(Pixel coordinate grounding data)
[Start of Attachment]
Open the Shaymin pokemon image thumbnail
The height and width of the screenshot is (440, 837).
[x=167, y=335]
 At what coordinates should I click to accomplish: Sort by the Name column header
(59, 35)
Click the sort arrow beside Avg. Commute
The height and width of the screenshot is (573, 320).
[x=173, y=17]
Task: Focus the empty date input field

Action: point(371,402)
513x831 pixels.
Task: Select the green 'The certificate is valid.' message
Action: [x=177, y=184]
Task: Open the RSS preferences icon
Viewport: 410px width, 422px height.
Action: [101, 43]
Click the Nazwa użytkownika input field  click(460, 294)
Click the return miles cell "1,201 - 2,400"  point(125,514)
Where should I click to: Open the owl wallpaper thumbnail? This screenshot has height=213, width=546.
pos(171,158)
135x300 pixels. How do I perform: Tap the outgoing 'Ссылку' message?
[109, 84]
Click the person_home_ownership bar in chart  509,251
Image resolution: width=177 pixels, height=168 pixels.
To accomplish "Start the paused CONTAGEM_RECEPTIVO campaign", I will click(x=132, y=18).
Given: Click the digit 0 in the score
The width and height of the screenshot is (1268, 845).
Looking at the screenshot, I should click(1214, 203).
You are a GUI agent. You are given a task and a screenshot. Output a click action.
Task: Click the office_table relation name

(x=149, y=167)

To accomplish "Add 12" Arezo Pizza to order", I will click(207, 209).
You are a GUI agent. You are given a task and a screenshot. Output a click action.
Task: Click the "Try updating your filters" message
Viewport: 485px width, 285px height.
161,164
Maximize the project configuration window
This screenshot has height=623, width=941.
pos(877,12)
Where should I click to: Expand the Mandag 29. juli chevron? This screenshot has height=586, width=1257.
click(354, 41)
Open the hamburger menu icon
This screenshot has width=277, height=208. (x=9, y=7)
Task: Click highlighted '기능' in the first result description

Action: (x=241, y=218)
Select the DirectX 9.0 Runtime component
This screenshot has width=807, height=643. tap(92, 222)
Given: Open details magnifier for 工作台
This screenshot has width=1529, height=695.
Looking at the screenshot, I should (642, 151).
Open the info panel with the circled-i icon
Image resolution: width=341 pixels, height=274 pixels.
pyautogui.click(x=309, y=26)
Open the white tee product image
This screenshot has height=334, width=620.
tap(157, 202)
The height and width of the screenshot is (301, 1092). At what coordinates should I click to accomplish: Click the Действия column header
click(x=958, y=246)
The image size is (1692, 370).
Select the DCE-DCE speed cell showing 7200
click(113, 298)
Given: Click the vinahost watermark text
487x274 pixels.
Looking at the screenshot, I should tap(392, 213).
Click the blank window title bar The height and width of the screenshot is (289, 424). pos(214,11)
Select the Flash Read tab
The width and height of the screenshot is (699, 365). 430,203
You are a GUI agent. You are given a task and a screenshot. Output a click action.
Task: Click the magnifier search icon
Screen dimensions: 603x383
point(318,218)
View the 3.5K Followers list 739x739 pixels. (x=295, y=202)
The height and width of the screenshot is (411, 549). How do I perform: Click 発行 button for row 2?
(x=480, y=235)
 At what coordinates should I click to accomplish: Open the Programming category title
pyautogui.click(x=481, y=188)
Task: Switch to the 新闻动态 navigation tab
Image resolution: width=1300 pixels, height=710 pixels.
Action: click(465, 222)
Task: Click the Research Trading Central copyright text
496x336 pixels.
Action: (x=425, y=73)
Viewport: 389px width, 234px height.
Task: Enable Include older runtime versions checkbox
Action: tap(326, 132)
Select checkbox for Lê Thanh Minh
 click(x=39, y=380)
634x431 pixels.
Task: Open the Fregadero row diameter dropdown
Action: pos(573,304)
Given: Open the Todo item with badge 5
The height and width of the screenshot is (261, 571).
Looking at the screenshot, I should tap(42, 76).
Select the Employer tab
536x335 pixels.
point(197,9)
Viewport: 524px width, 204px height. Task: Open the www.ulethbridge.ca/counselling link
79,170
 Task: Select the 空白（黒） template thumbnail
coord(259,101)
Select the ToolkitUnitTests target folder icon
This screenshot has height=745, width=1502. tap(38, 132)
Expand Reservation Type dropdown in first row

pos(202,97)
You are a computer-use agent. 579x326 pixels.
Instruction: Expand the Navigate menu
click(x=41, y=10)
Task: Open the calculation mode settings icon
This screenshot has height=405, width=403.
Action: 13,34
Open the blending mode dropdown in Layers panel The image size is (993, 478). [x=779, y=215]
[End of Attachment]
→ **WHAT IS REQUIRED**
Write every record above out again exactly as it stands.

→ **THE COMPLETED TASK**
Open the Shaymin pokemon image thumbnail
The height and width of the screenshot is (440, 837).
[x=167, y=335]
 At what coordinates should I click to accomplish: Sort by the Name column header
(59, 35)
Click the sort arrow beside Avg. Commute
The height and width of the screenshot is (573, 320).
[x=173, y=17]
Task: Focus the empty date input field

Action: point(371,402)
513x831 pixels.
Task: Select the green 'The certificate is valid.' message
Action: [x=177, y=184]
Task: Open the RSS preferences icon
Viewport: 410px width, 422px height.
Action: [101, 43]
Click the Nazwa użytkownika input field  click(460, 294)
Click the return miles cell "1,201 - 2,400"  point(125,514)
Where should I click to: Open the owl wallpaper thumbnail? This screenshot has height=213, width=546.
pos(171,158)
135x300 pixels. How do I perform: Tap the outgoing 'Ссылку' message?
[109, 84]
Click the person_home_ownership bar in chart  509,251
Image resolution: width=177 pixels, height=168 pixels.
To accomplish "Start the paused CONTAGEM_RECEPTIVO campaign", I will click(x=132, y=18).
Given: Click the digit 0 in the score
The width and height of the screenshot is (1268, 845).
Looking at the screenshot, I should click(1214, 203).
You are a GUI agent. You are given a task and a screenshot. Output a click action.
Task: Click the office_table relation name

(x=149, y=167)

To accomplish "Add 12" Arezo Pizza to order", I will click(207, 209).
You are a GUI agent. You are given a task and a screenshot. Output a click action.
Task: Click the "Try updating your filters" message
Viewport: 485px width, 285px height.
161,164
Maximize the project configuration window
This screenshot has height=623, width=941.
pos(877,12)
Where should I click to: Expand the Mandag 29. juli chevron? This screenshot has height=586, width=1257.
click(354, 41)
Open the hamburger menu icon
This screenshot has width=277, height=208. (x=9, y=7)
Task: Click highlighted '기능' in the first result description

Action: (x=241, y=218)
Select the DirectX 9.0 Runtime component
This screenshot has width=807, height=643. tap(92, 222)
Given: Open details magnifier for 工作台
This screenshot has width=1529, height=695.
Looking at the screenshot, I should (642, 151).
Open the info panel with the circled-i icon
Image resolution: width=341 pixels, height=274 pixels.
pyautogui.click(x=309, y=26)
Open the white tee product image
This screenshot has height=334, width=620.
tap(157, 202)
The height and width of the screenshot is (301, 1092). At what coordinates should I click to accomplish: Click the Действия column header
click(x=958, y=246)
The image size is (1692, 370).
Select the DCE-DCE speed cell showing 7200
click(113, 298)
Given: Click the vinahost watermark text
487x274 pixels.
Looking at the screenshot, I should tap(392, 213).
Click the blank window title bar The height and width of the screenshot is (289, 424). pos(214,11)
Select the Flash Read tab
The width and height of the screenshot is (699, 365). 430,203
You are a GUI agent. You are given a task and a screenshot. Output a click action.
Task: Click the magnifier search icon
Screen dimensions: 603x383
point(318,218)
View the 3.5K Followers list 739x739 pixels. (x=295, y=202)
The height and width of the screenshot is (411, 549). How do I perform: Click 発行 button for row 2?
(x=480, y=235)
 At what coordinates should I click to accomplish: Open the Programming category title
pyautogui.click(x=481, y=188)
Task: Switch to the 新闻动态 navigation tab
Image resolution: width=1300 pixels, height=710 pixels.
Action: click(465, 222)
Task: Click the Research Trading Central copyright text
496x336 pixels.
Action: (x=425, y=73)
Viewport: 389px width, 234px height.
Task: Enable Include older runtime versions checkbox
Action: tap(326, 132)
Select checkbox for Lê Thanh Minh
 click(x=39, y=380)
634x431 pixels.
Task: Open the Fregadero row diameter dropdown
Action: pos(573,304)
Given: Open the Todo item with badge 5
The height and width of the screenshot is (261, 571).
Looking at the screenshot, I should tap(42, 76).
Select the Employer tab
536x335 pixels.
point(197,9)
Viewport: 524px width, 204px height. Task: Open the www.ulethbridge.ca/counselling link
79,170
 Task: Select the 空白（黒） template thumbnail
coord(259,101)
Select the ToolkitUnitTests target folder icon
This screenshot has height=745, width=1502. tap(38, 132)
Expand Reservation Type dropdown in first row

pos(202,97)
You are a computer-use agent. 579x326 pixels.
Instruction: Expand the Navigate menu
click(x=41, y=10)
Task: Open the calculation mode settings icon
This screenshot has height=405, width=403.
Action: 13,34
Open the blending mode dropdown in Layers panel The image size is (993, 478). [x=779, y=215]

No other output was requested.